Theo Todman's Web Page - Notes Pages
Animadversions
Languages on Ling: Comparative Database Summary Page
(Work In Progress: output at 01/09/2023 08:42:03)
Introduction
- After a considerable struggle, I’ve managed to find a way of scraping the data from the Ling website (Ling: Learn) so that:-
- I can quickly review what I’ve learnt of the various languages I’ve been studying,
- I can compare the vocabularies and phraseology of related languages, which is both interesting in its own right, and will help sort out confusion.
- I can look up various words to see how theoretically unrelated languages borrow from one another.
- So far, I’ve written the code to extract from the Ling Review sections both Vocabulary and Dialogues.
- Most of the languages don’t have grammar sections, and when they do, they are of non-standard formats which would be difficult to extract, so I’ve ignored them for these purposes.
- Great thanks to Ling for the data (which has been borrowed without permission). Treat this as an advertisement for their excellent Site and App, both of which provide many features not reproduced here: in particular the progress tests and the pronunciation, which are essential for actually getting a proper feel for the language. Also, providing all 50 lessons for a language in one big splodge (as this site will eventually do) is no help for actually learning anything without first having gone through the gradualist programme that Ling provides.
- I’ve created nine further pages in order to make the data more manageable:-
- Languages on Ling: Vocabulary (Latin Scripts)1: Lesson Order
- Languages on Ling: Vocabulary (Non-Latin Scripts)2: Lesson Order
- Languages on Ling: Dialogue (Latin Scripts)3: Lesson Order
- Languages on Ling: Dialogue (Non-Latin Scripts)4: Lesson Order
- Languages on Ling: Vocabulary CrossTab5: Lesson Order
- Languages on Ling: Vocabulary CrossTab6: Category Order
- Languages on Ling: Vocabulary Phrase CrossTab7: Lesson Order
- Languages on Ling: Vocabulary Phrase CrossTab8: Category Order
- Languages on Ling: Dialogue CrossTab9: Lesson Order
- These pages are under development, as is the actual importing of the data.
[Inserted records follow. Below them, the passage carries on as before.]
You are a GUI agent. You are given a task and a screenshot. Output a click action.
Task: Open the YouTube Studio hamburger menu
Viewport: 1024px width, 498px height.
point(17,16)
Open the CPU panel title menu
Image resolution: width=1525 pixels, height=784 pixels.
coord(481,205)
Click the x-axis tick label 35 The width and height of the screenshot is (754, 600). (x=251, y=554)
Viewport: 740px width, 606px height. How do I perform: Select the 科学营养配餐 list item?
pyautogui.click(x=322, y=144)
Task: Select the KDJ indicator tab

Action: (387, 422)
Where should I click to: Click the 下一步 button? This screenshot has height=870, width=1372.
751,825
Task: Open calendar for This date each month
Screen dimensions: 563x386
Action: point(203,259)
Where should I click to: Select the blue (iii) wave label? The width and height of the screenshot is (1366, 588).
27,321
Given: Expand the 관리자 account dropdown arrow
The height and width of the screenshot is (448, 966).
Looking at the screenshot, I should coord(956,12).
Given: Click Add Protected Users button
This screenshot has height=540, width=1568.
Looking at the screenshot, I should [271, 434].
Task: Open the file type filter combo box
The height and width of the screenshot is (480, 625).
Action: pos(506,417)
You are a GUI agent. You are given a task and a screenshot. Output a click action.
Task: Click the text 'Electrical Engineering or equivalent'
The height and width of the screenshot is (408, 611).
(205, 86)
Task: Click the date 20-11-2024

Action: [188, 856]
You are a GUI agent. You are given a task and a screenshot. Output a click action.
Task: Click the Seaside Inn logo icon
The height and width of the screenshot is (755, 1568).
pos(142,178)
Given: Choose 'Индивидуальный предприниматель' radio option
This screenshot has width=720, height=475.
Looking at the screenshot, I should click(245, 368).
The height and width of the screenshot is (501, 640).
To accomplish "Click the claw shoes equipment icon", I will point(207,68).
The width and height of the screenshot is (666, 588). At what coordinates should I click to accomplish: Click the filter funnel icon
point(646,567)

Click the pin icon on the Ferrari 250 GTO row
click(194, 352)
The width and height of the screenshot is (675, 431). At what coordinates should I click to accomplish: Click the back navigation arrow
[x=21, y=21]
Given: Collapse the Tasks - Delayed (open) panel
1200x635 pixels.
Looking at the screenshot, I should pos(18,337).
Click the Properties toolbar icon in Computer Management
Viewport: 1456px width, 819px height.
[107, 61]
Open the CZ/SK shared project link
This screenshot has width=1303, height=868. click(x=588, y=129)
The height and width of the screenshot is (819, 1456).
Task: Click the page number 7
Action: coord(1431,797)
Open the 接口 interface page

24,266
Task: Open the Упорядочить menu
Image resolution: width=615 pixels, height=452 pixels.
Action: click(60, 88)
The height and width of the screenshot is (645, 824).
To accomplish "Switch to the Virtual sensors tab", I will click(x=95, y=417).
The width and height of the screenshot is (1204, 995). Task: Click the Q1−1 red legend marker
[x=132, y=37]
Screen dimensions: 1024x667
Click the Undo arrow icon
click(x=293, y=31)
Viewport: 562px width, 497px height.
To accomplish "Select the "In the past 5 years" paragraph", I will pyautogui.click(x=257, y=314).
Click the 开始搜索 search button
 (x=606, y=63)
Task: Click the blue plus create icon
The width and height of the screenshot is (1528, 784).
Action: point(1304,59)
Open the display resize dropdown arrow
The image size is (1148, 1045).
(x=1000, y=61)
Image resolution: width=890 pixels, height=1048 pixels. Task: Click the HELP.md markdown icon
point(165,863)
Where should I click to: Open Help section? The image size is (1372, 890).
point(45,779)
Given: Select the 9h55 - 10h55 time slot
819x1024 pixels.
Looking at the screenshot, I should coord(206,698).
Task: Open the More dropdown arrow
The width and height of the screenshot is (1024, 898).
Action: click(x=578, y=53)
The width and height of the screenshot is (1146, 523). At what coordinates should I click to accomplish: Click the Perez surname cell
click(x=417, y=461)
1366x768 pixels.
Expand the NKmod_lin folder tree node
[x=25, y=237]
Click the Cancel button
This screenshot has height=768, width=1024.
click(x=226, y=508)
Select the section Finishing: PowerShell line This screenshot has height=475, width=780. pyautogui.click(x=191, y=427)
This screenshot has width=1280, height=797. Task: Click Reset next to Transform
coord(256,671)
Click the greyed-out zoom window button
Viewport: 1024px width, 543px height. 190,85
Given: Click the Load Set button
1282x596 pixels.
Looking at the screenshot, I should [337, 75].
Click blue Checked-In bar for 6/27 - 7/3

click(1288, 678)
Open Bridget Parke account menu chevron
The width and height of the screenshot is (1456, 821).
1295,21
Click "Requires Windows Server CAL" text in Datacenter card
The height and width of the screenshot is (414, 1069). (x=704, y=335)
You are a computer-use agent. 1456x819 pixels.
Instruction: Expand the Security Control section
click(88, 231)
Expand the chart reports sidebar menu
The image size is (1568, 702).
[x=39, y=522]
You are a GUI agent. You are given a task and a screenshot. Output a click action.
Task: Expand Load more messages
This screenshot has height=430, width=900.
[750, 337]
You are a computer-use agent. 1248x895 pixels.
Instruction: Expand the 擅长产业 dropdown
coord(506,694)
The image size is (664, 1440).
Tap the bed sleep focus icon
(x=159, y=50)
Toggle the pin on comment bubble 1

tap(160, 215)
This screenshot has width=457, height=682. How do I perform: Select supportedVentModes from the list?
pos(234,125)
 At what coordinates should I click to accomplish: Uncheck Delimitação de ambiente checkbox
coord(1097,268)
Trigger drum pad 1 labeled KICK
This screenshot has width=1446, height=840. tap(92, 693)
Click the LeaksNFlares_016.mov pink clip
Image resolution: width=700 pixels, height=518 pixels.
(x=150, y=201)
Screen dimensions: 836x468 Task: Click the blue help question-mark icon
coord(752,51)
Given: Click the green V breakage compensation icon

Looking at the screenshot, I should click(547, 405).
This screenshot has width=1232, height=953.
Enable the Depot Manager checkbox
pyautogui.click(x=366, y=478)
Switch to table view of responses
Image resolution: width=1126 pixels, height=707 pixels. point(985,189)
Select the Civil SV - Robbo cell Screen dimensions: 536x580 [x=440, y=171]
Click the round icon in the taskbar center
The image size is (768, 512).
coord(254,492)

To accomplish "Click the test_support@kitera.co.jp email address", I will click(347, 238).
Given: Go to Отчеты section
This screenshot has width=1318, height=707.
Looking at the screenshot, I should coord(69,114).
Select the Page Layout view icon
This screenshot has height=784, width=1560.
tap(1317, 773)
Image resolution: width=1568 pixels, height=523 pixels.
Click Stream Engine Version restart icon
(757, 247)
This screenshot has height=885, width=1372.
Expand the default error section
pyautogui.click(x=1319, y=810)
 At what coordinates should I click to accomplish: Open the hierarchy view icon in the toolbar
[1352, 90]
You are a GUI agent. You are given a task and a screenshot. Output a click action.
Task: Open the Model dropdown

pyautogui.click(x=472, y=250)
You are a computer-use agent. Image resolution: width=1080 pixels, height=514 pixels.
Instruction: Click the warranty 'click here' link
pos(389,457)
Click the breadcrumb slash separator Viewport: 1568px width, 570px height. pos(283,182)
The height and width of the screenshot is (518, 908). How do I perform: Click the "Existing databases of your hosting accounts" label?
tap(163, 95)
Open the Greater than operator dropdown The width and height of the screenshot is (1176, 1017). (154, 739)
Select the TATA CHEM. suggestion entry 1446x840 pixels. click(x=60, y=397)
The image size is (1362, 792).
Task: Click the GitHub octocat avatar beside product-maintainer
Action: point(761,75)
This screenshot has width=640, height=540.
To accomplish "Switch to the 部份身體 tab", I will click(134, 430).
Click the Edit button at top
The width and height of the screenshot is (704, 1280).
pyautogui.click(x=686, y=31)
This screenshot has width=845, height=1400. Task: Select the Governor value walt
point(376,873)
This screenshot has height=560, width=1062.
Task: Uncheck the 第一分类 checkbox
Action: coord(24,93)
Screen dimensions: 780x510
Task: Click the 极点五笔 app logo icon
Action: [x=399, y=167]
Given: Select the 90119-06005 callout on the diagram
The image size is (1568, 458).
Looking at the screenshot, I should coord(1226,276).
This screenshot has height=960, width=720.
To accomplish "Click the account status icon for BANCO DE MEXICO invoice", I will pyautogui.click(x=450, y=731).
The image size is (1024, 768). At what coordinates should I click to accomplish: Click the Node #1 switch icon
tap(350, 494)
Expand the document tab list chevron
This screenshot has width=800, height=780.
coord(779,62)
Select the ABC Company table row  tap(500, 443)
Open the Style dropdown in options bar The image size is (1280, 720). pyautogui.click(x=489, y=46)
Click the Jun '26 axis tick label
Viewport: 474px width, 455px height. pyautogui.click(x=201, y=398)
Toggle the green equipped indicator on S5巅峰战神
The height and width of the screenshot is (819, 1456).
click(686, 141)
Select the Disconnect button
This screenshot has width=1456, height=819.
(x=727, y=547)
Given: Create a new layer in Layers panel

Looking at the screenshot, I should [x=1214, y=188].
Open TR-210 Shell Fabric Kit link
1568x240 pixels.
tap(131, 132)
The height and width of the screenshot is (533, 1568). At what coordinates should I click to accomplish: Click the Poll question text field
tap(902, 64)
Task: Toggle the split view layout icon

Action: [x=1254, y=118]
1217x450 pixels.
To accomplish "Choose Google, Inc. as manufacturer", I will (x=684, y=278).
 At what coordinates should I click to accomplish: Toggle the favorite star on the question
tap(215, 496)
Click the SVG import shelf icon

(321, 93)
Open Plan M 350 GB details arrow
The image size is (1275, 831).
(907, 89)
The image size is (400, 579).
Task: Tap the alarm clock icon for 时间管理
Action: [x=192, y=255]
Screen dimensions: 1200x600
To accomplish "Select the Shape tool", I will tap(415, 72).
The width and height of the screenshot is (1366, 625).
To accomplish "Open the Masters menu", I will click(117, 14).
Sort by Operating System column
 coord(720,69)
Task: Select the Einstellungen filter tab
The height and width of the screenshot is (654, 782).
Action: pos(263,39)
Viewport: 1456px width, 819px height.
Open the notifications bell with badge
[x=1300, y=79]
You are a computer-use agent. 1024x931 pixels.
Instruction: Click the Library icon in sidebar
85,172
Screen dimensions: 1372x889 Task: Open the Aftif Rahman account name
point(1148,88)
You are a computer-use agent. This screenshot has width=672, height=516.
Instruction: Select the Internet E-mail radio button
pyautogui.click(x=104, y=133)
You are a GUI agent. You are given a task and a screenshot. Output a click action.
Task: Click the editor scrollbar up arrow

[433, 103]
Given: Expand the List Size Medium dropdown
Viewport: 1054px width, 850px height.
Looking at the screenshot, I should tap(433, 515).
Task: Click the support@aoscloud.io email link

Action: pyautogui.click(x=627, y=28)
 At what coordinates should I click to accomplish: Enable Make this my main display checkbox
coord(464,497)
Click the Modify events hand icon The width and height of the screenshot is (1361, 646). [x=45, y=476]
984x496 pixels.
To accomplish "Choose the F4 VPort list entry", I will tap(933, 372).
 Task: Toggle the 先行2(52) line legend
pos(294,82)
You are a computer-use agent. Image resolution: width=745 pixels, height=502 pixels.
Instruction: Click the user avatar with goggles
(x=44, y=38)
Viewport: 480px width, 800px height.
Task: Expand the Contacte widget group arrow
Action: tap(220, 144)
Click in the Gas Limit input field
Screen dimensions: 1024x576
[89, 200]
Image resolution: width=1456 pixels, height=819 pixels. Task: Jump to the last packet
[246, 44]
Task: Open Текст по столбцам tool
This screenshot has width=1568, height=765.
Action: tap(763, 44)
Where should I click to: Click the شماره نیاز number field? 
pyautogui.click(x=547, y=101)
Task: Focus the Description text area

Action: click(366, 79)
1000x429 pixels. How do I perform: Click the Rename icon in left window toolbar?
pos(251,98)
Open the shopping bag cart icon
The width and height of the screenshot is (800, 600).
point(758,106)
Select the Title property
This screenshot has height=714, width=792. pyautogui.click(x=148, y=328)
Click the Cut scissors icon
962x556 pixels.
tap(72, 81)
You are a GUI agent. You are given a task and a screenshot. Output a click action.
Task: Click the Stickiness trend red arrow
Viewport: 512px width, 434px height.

- I’ve also produced some restrictions of the above to make it easier to compare Ukrainian with Russian and Polish (I may do the same with other language groupings later).
- Languages on Ling: Ukrainian / Russian / Polish Vocabulary CrossTab10: Lesson Order
- Languages on Ling: Ukrainian / Russian / Polish Vocabulary CrossTab11: Category Order
- Languages on Ling: Ukrainian / Russian / Polish Vocabulary Phrase CrossTab12: Lesson Order
- Languages on Ling: Ukrainian / Russian / Polish Vocabulary Phrase CrossTab13: Category Order
- Languages on Ling: Ukrainian / Russian / Polish Dialogue CrossTab14: Lesson Order
- I have to bear in mind that all this is meant simply to make time spent walking the dog more intellectually interesting, so many avenues that cannot be taken while dog walking cannot be followed up without encroaching on time needed for my other projects.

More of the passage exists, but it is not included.